Industry column by ICMA: After the goldrush, by Jean-Pierre Wellens

For almost two years the financial world has been experiencing a stream of bad news. Owing to colossal losses arising from structured financial instruments, many banks are now showing a net worth close to zero, and requiring the backing of their national governments. Jean-Pierre Wellens, the International Capital Market Association's chief representative in Brussels and formerly chairman of the International Primary Market Association, one of ICMA's predecessor organisations, gives his personal opinion of the crisis, its causes and implications for the future

It's not just the banks suffering post-crunch, large insurance companies are also undergoing substantial losses and pension funds are suffering too, although they are not obliged to publish their figures. And finally, private portfolios have lost a substantial part of the value of their assets as well. We have only to look at the latest Forbes rich list to see the truth of this.

It is recognised that the origin of this situation is closely linked to the proliferation of structured products which were created on the basis of quantitative theories and distributed very widely throughout the world to banks, insurance companies, pension funds and private portfolios. These instruments have become progressively more illiquid since mid-2007. To add to this, the complexity of their product structure has made them very difficult to unwind.

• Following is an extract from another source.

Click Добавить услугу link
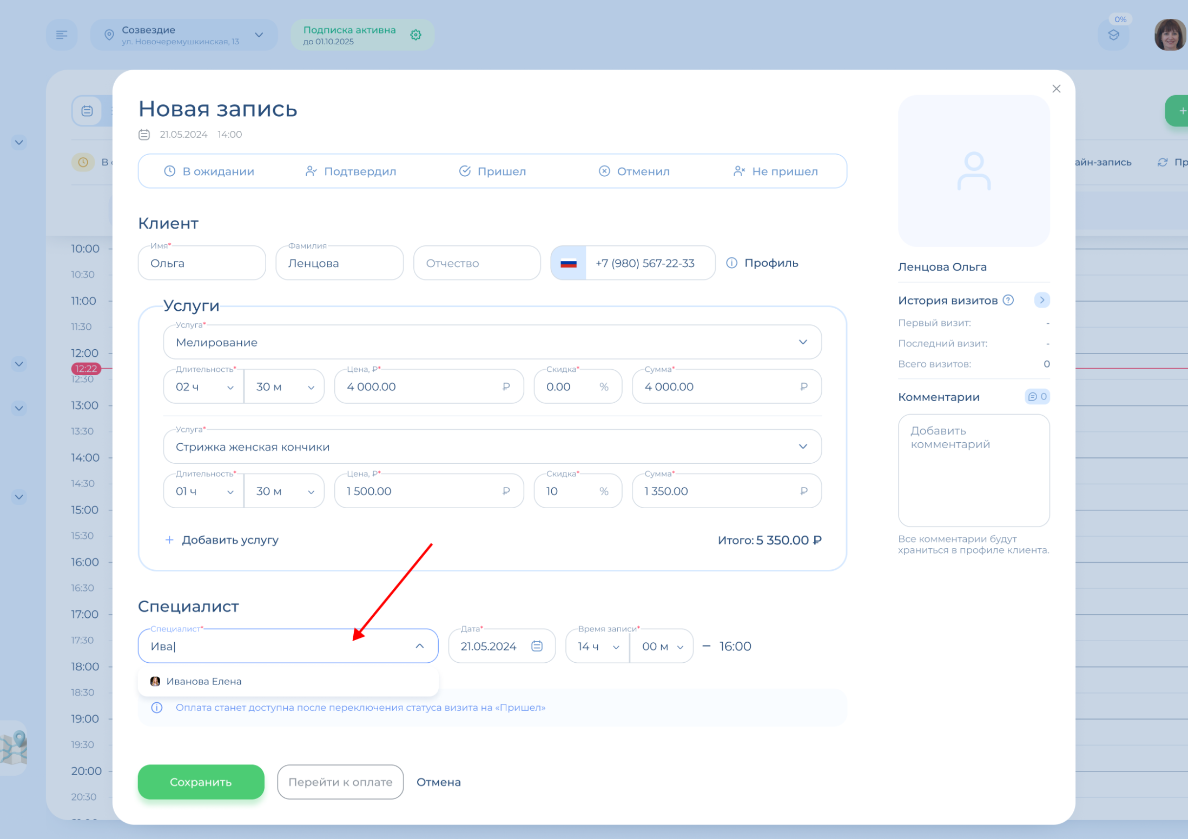The width and height of the screenshot is (1188, 839). coord(222,540)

Unlike the period 1929-1934, the last massive crash, governments have injected a very large amount of liquidity into the system this time, trying to simultaneously support the banking system in the West and to reflate the real economy in the three main economic zones of North America, Europe and Asia. Today, western banks are surviving on a short-term lifeline provided mainly by the Federal Reserve and the European Central Bank.

Confidence in the world banking system is at an historical low. Most banks have had their lending capacity reduced and the interbank market has come almost to a standstill. The world economy, which had been leveraged for more than twenty years by a low interest ratio policy and an abundant money supply, is now undergoing a huge deleveraging phenomenon, making the life of the real economy much more difficult.

Next steps
What could be the possible next steps to restore the real economy to normal? First of all, confidence in the banking sector should be rebuilt. The banking system is the equivalent of the blood circulation system in the human body. Where there is no blood circulating, there is no life. Bank balance sheets should become totally transparent again. The total outstanding amount of structured products today represents a multiple of the value of the real economy. Transparency is key for these products. When you buy packaged food products, you receive a clear description of the ingredients. It should be the same for all financial products. Many structured products should be listed and traded on central exchanges and cleared and settled through a central counterparty clearing system. Some welcome regulatory and market moves are already underway to try and make this a reality.

Accounting rules should be (temporarily) smoothed a little. Under pressure from the European Commission, the International Accounting Standards Board (IASB) has recently shown some flexibility in its attitude. To sort out toxic products in the banks' balance sheet, the possibility should be considered of ring-fencing those products in a 'bad bank' within each bank's balance sheet. The 'bad bank' could be financed either by the 'good' part of the bank, or by a government guarantee system, such as has already been enacted in some countries. A flexible equity ratio could be applied to the 'bad bank' - for instance, three or four per cent.

Another subject of great importance is transparency in asset management. Many individual portfolios have been filled with synthetic products. Today, valuation of those products appears very difficult. The liquidity of many instruments is under strong pressure. Respecting investors' profiles is more important than ever. Sooner or later, authorities are going to focus on those matters too. ICMA has instituted a major initiative to represent investors' concerns through its Asset Management and Investors Council (AMIC), which represents the buy-side and seeks to establish better channels of communication with the sell-side [see our website for more].

The short-term bonus busting 'trading culture' of today's banking world should be replaced by the concept of servicing the real economy. By adopting this longer-term approach, bank profits will be somewhat more modest, but much more stable.

The excellent EU de Larosière Report provides us with a good financial framework for the medium term future. The FSA Turner Review, G20 proposals and other regulatory moves, such as the establishment of the Financial Stability Board and new liquidity requirements, are all good pointers to the future as well. But action will be needed for many months to come. The consequences of this crisis will continue for many years to come.